Below, I have several composite shots from the shindig, in which I took 186 15-second exposures between 2:32 a.m. and 3:27 a.m. from my house on the outskirts of Indianapolis. In all the photos, you can find the Big Dipper near or in the middle of the frame, its two stars at the end of the ladle pointing toward Polaris, the North Star and the tip of the Little Dipper.
The first is a mix of three exposures showing off three (probable) meteors on one set of stars (the meteors are circled in the second photo). Then there are the three original meteor-containing photos. Two of the meteors (just below Polaris) appear as dots instead of streaks; I'm guessing that's because the streak part of it wasn't bright enough to trip any pixels, while the ending burst was bright enough. The final meteor (near the tree line) did leave a streak.
The sixth picture isn't a meteor at all; it's the body of a rocket called Cosmos 2263, launched by Russia in September 1993. I captured it in 11 exposures, and when I first saw it I thought it could have been the International Space Station, which I've captured before. Alas, if I had stayed out for ten more minutes, I would have caught it.

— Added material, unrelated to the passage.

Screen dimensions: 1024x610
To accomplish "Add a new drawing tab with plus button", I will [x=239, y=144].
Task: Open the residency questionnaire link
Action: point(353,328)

The seventh photo is the crown jewel of the evening. Using some Photoshop CS6 magic, I combined all 186 photos, and I got long star trails. Quite deservedly, it's my new desktop background.
One more thing: Today is Memorial Day. It's set aside to remember veterans lost both in and out of wars, but it's also a good time to remember all people we loved, but who left us too soon. In the spirit of that, I recommend to you a poignant story from the Story Collider science podcast: Sara Seager: A New Search for Life. I rediscovered it today, and it shares at least two good messages that might help you deal with grief and, just maybe, help you live a fulfilling life.